▶ **Work item**: In the records below, find the line with "This screenshot has height=628, width=614." and repeat exactly every line from it through the line with "The width and". Pictures stay out.
-------------------------
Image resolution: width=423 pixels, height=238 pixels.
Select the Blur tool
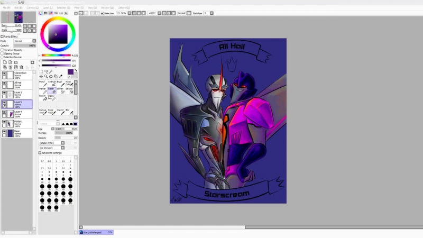click(x=70, y=111)
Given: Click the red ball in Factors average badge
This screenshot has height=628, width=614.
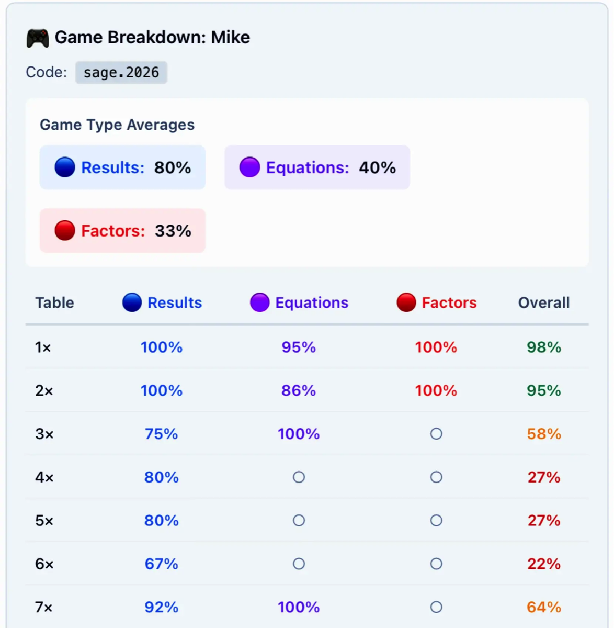Looking at the screenshot, I should point(65,231).
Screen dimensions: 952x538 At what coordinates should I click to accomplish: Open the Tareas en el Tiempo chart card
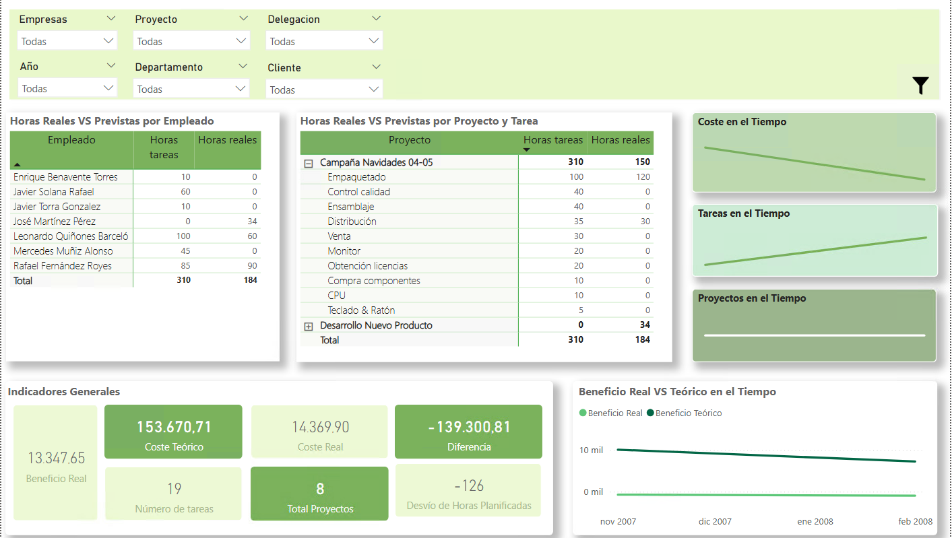click(x=814, y=240)
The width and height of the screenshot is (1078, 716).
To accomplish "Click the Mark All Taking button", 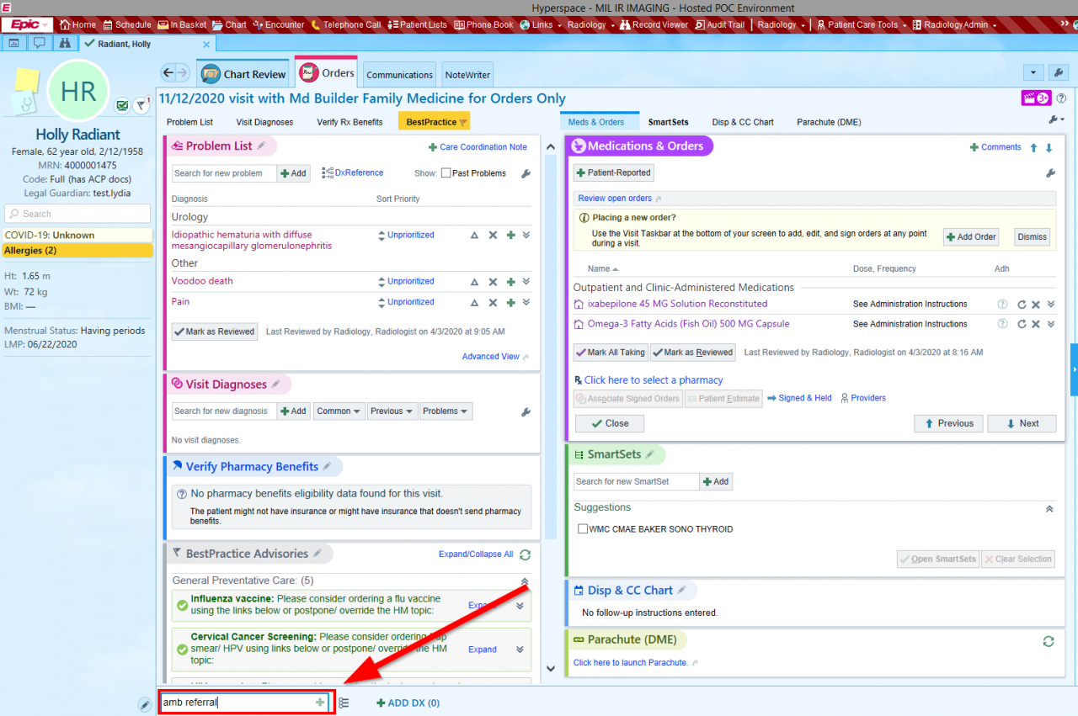I will (611, 353).
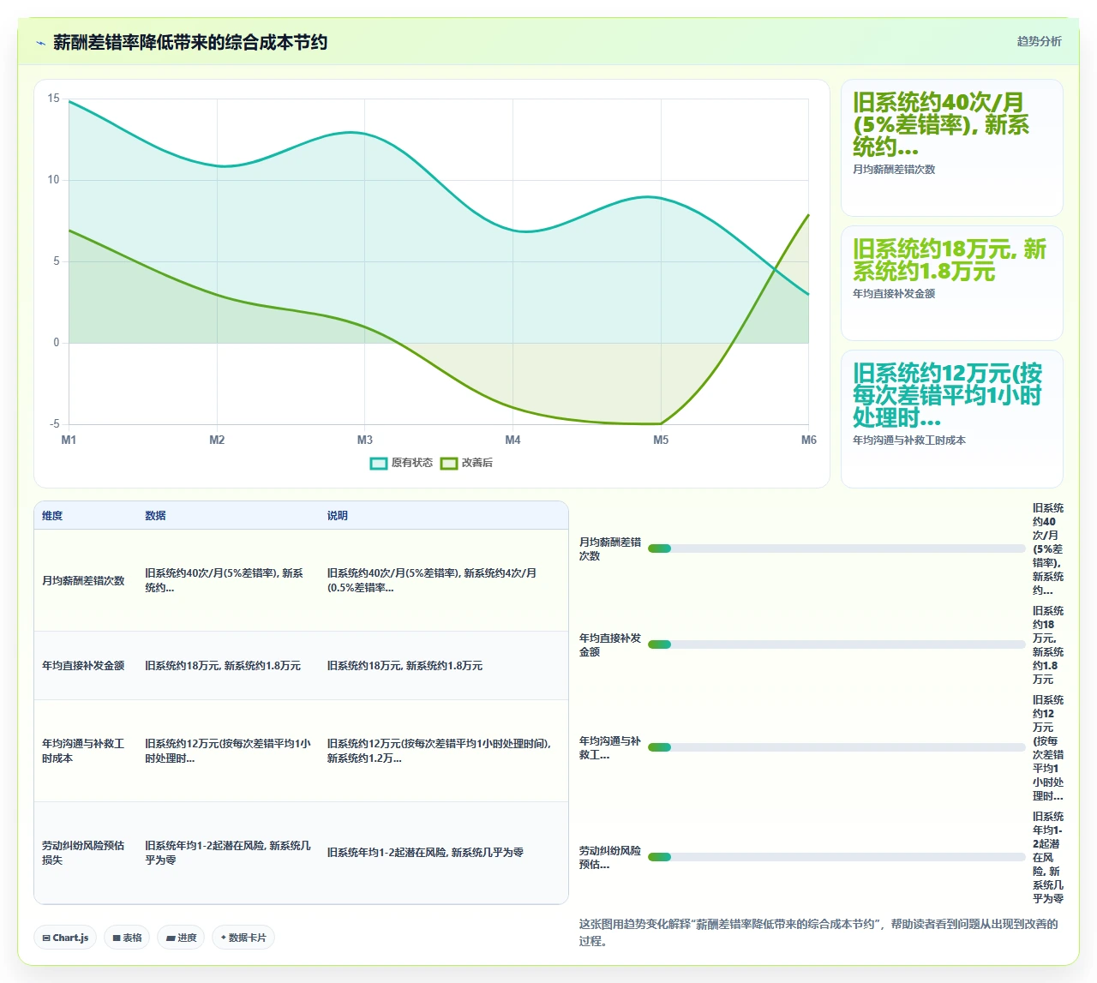The image size is (1097, 983).
Task: Click the 维度 column header
Action: pos(52,516)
-------------------------
▶ **Problem solution**:
This screenshot has height=628, width=614.
Looking at the screenshot, I should point(65,231).
Screen dimensions: 952x538 At what coordinates should I click to accomplish: Open the Tareas en el Tiempo chart card
click(x=814, y=240)
The width and height of the screenshot is (1078, 716).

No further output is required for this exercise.